I’m Not in Kansas Anymore, Either.

I’ve been over the rainbow, too. For me, the script from the movie works just fine, if you substitute my name for Dorothy’s in the following scene from the movie:

UNCLE HENRY: He got quite a bump on the head—we kinda thought there for a minute he was going to leave us.
PROFESSOR: Oh —
COUGAR: But I did leave you, Uncle Henry—that’s just the trouble. And I tried to get back for days and days.
AUNT EM: There, there, lie quiet now. You just had a bad dream.
COUGAR: No. But it wasn’t a dream—it was a place. And you—and you—and you—and you were there.
PROFESSOR: Oh—(others laugh)
COUGAR: But you couldn’t have been, could you?
AUNT EM: Oh, we dream lots of silly things when we —
COUGAR: No, Aunt Em—this was a real, truly live place. And I remember that some of it wasn’t very nice…
…but most of it was beautiful.

The point is, folks, that I’m so inspired and enthused by my experience Over the Rainbow that I can hardly contain myself. It’s frustrating that the Aunt Ems and Uncle Henry’s in my life consider what I’m doing to be a dream.

But what I’m doing is more real than anything I’ve ever done before in my life. And I want to invite all of you to go beyond your previous experiences in Kansas and join me Over the Rainbow, because I have a Yellow Brick Road that will take you from here to there.

And that Yellow Brick Road begins right here in Kansas—or wherever you happen to be. It’s available to you everywhere on this planet.

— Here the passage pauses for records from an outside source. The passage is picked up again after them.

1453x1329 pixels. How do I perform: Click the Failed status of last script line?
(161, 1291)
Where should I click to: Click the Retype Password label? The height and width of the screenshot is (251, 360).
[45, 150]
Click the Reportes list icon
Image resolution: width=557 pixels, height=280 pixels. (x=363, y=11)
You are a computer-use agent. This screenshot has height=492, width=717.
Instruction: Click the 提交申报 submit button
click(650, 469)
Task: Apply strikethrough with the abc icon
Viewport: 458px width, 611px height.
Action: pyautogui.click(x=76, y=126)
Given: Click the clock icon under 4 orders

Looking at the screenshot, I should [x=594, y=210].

The only thing that I think about these days is the Joyful Wisdom Community and the Joyful Wisdom Journey, both projects of which are my life’s work—based on a creative vision that I received on or around February 18, 1976.

But for the first 35 years, I prepared myself, and I plodded on in black and white Kansas. My life was bleak, filled with the same scarcity consciousness that plagued Aunt Em and Uncle Henry, constantly “repairing what was broken to make the farm work,” like Uncle Henry, absorbed in the dull task of “counting my chickens” as Aunt Em did.

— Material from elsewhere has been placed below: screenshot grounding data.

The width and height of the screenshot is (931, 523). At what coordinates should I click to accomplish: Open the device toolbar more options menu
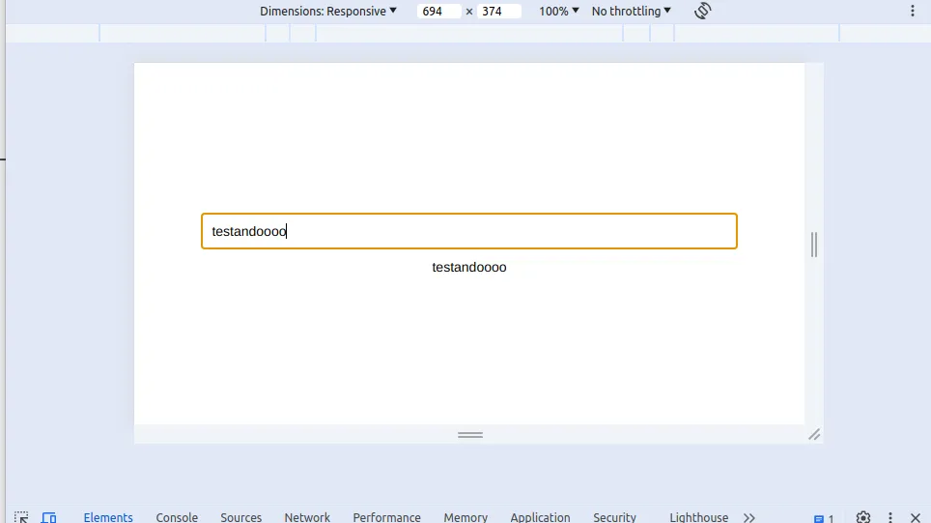click(913, 11)
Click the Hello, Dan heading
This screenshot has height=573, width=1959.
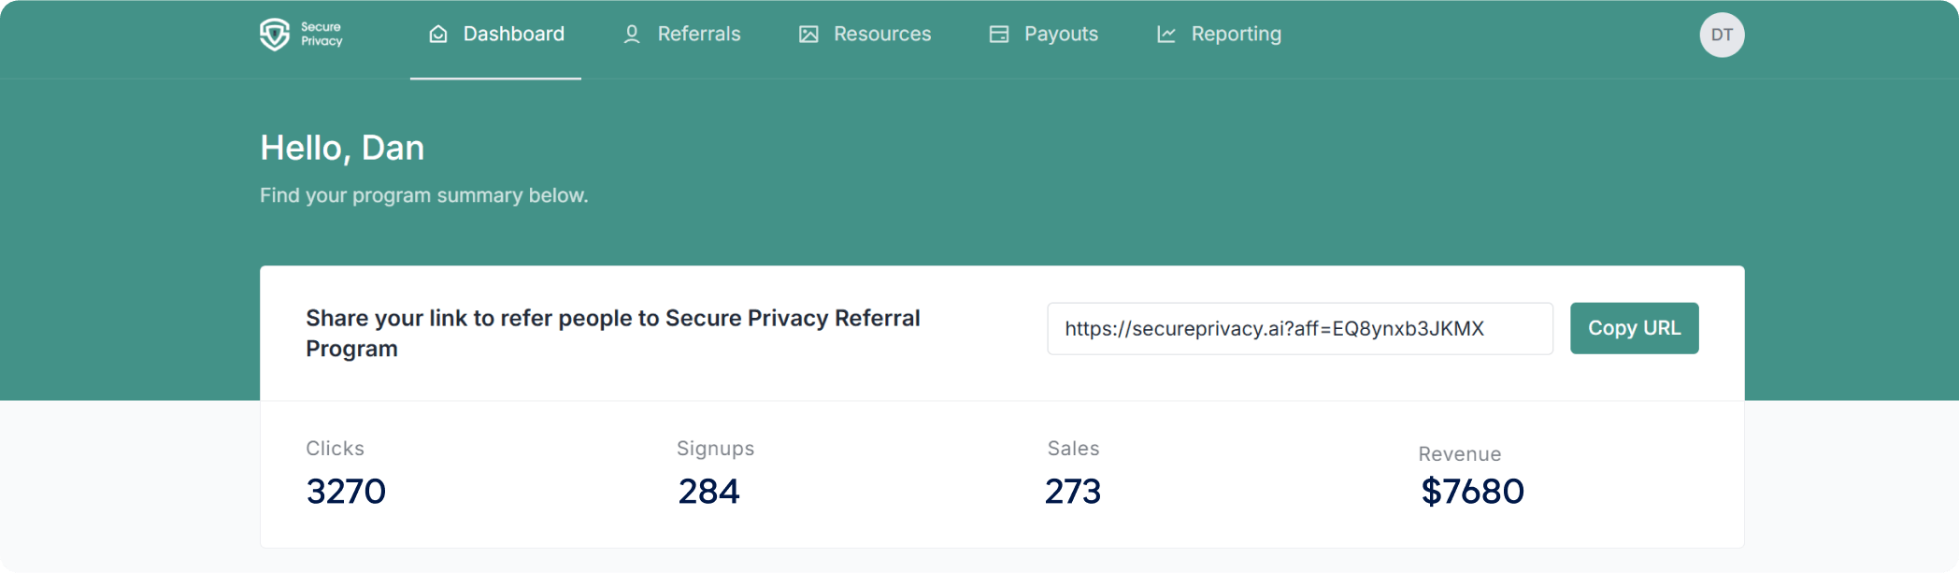(342, 148)
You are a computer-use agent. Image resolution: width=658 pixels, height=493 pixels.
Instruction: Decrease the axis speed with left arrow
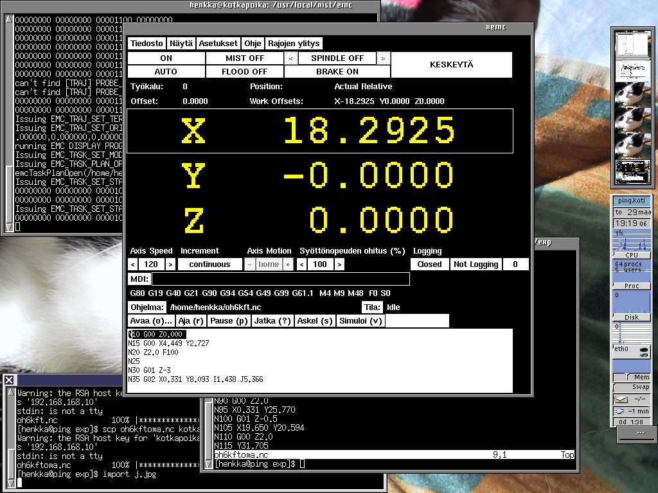(x=133, y=264)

Less metaphorically, my time was filled with working full time to support myself and my disabled wife, coming home to be a full-time caregiver, and stressing over our chronic lack of money. I had little time for pursuing my life’s work vision or even to have friends. I was lonely, stressed, frustrated, and blocked.

I only experienced the land Over the Rainbow starting in June of 2011. That’s when my life became Technicolored. That’s when I realized that I could devote the rest of my life to the dreams I’ve been pursuing all of my life. That’s when I leapt into working to create an ongoing Joyful Wisdom Community, the apps that I visualized in 1976, and an evolving agenda for our groups that stands the test of time.

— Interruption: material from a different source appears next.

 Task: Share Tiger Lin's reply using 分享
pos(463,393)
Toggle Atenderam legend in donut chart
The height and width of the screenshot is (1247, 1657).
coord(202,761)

I haven’t solved the problems that plagued me before. Money concerns still haunt our family. Yet in 2015, at the age of 64, I was inspired to drive a motorcycle around North America to teach the things I’ve been learning over the past five years—and an interesting thing about this vision was that I had never in my life even considered riding a motorcycle.

Yet on February 29, 2016, at the age of 65, I hopped on a motorcycle and headed off to Mexico, where I gave the second of my traveling workshops.This was also leaving my comfort zone behind, because as hard as I had worked to learn Spanish, I really wasn’t equipped to give a workshop in Spanish, and I had to invent something new to serve the Mexican people.

As I revise this page, it’s May 9, 2016, and my motorcycle trip isn’t even close to being finished. The thing I invented for my workshop in Mexico—The Morning Heart Chakra Routine—is proving itself to be useful and popular for everyone who uses it.

Today, I invite you to be one of my companions on the Yellow Brick Road.

Together, we will get Home—and it’s not going to cost you a penny. This is my mission.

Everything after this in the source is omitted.